→ RECORDS FOR PROCESSING:
▬▬▬▬▬▬▬▬▬▬

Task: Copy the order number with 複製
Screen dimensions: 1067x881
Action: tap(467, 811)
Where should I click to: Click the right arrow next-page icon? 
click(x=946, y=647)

▬▬▬▬▬▬▬▬▬▬

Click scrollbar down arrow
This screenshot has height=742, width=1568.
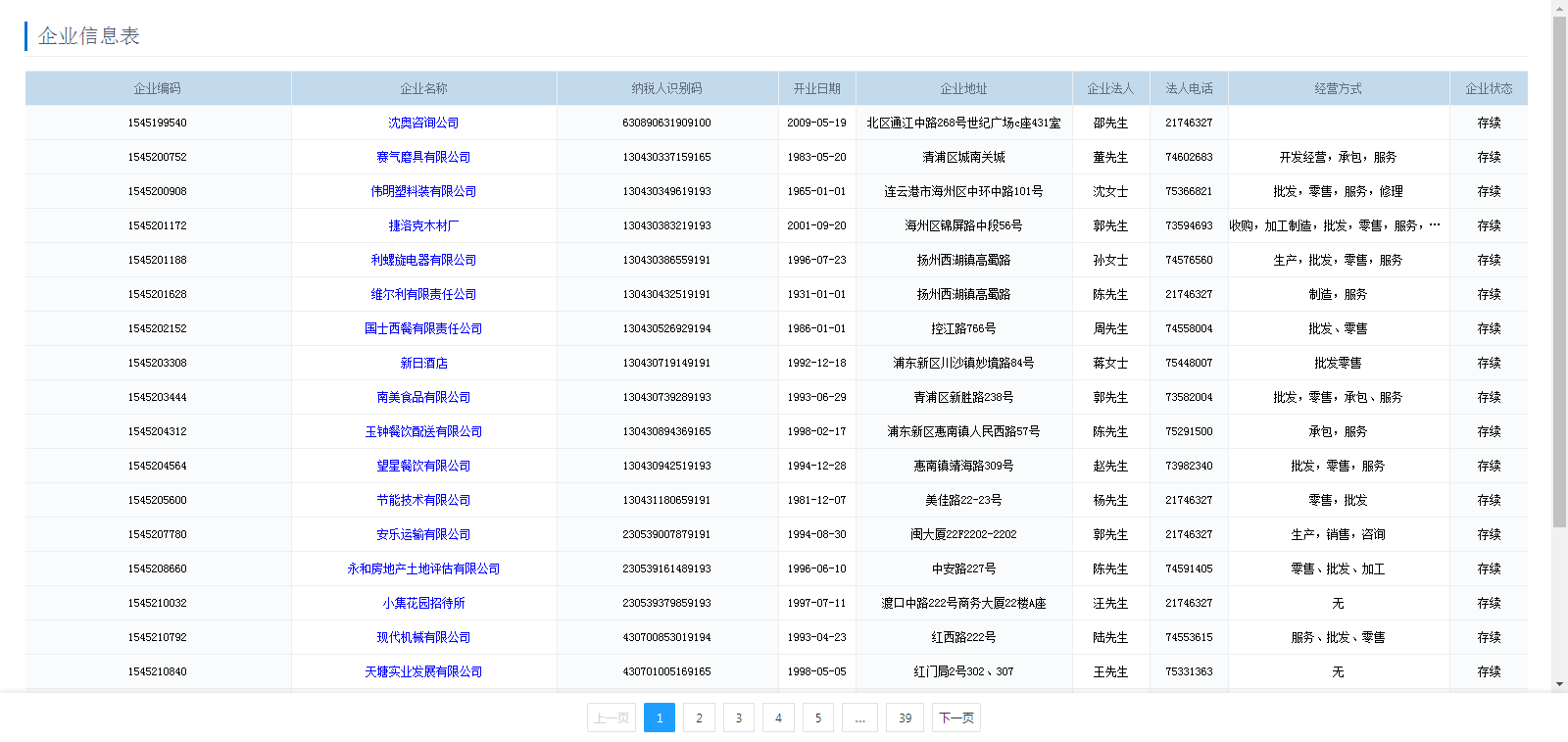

▬▬▬▬▬▬▬▬▬▬

→ WORK INSTRUCTIONS:
From the entries above, give again exactly the lines running from the line with "Click scrollbar down arrow" to the line with "This screenshot has height=742, width=1568."; include both of those lines.

→ EXPECTED ANSWER:
Click scrollbar down arrow
This screenshot has height=742, width=1568.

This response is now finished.